蕭和尚的提醒並非空穴來風,在他的帶領下,大大小小執行過上百次任務。但臥底行動還是第一次,且他更明白當前的情況還有很多說法,臥底入戲太深便會被吸引,最後分不清自己的身份,這也是臥底最可怕的事。

杜國兵能明白蕭和尚的意思,在接受臥底行動之前,江蘇北便已找杜國兵就臥底行動談過,還專門講了有關臥底知識。經過專業學習的杜國兵對臥底有著充分了解,才更清楚自身的說法。

杜國兵點了點頭說道,“清虎行動是首要,複仇計劃隻是意外,最終的目的都是連根拔起,兩者在一定程度上是一體的。不過我總覺得張虎權對張亞龍有一定想法,兩人之間的矛盾很有可能因為那筆貨而再次激化。我必會遭到更多挑戰,這件事上,還應該給出更多細節上的出手。”

從昌平那裏得知複仇計劃的時候,杜國兵便意識到張虎權對張亞龍有所防備,特別是那筆貨的丟失,很有可能是張亞龍故意泄露消息。有意在這場行動中丟失貨來引張虎權主動現身,再通過火狼特戰隊來解決張虎權,達到一石二鳥的目的。

雖然這隻是杜國兵的猜測,但種種跡象表明張亞龍的複仇計劃並非一朝一夕。且張亞龍的心思非常縝密,此次行動失敗隻因為遇到的是火狼特戰隊,杜凡沒有給他機會。

“你說的沒錯,這筆貨是關鍵,我們暫時不能輕易動它,以免發生更大的問題。”駱駝冷冷的看著蕭和尚說道。

蕭和尚也跟著點頭示意道,“我同意你的意思,貨的重要性毋庸置疑,三方都在追尋此事下落的同時,我們的行動更是處在一個為難階段。杜凡帶領的火狼特戰隊如果真被張虎權擊落,這支新火狼特戰隊絕對不能出現,否則會讓張虎權全力戒備,清虎行動的難度會更大。現在隻有靠你自己來麵對,線索也隻能通過你來回應。”

二人的話讓杜國兵深感敬佩,能從全麵來了解當前的情況,著實讓人佩服。同時也讓杜國兵看到臥底行動深入其中後的難度,如果無法提供跟更多的線索,必會給清虎行動帶來麻煩。現在杜國兵肩上的任務越來越重,責任也越來越大。

沉思稍許,杜國兵跟著又問道,“貨雖已清楚,但沒見到實物前誰都不能肯定。具體位置已在你們手裏掌握著,是否有必要向江蘇北說清楚,再讓你們過去看清楚?”

“我覺得這事有必要交給我們去確定。”駱駝肯定道,“按事情的進展應該是你帶著昌平親自確認貨的存在,但這事帶著風險,你的任務是再次取得張虎權的信任,貨的確認交給我們去做,有消息後再通知你。
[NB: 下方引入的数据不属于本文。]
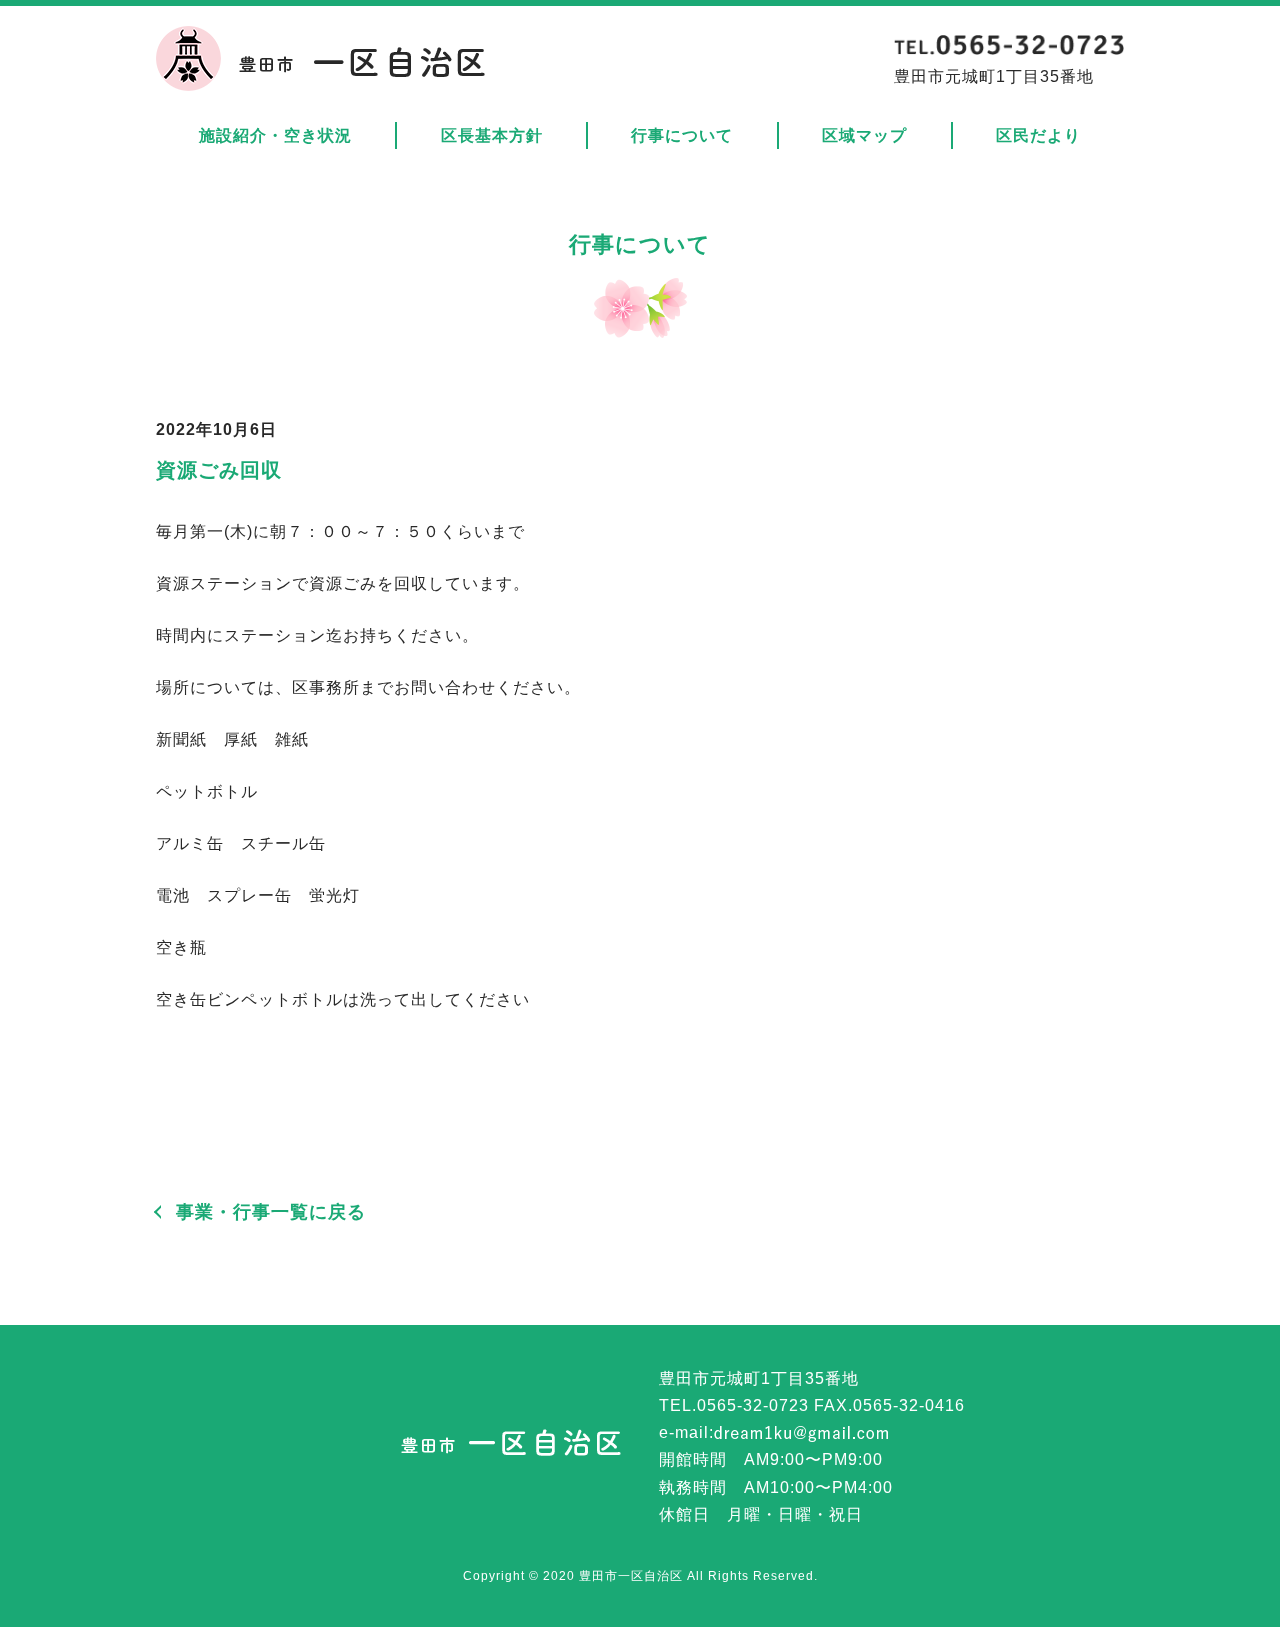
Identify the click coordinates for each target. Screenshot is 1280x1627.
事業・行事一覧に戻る (271, 1212)
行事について (682, 135)
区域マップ (864, 135)
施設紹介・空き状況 (275, 135)
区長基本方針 (492, 135)
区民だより (1038, 135)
”

這也是杜國兵的意思,但昌平一定會非常謹慎的對待這筆貨,他的一舉一動都在張虎權的監視下,一旦出手很有可能被識破,事情隻能落在其他人身上進行。

事情說到這後,大概的計劃談得已差不多,具體行動已不需要再多廢話。不過這時候跑回去還有些早,為了不引起張虎權的懷疑,還需要等段時間,甚至還要做好受傷的準備。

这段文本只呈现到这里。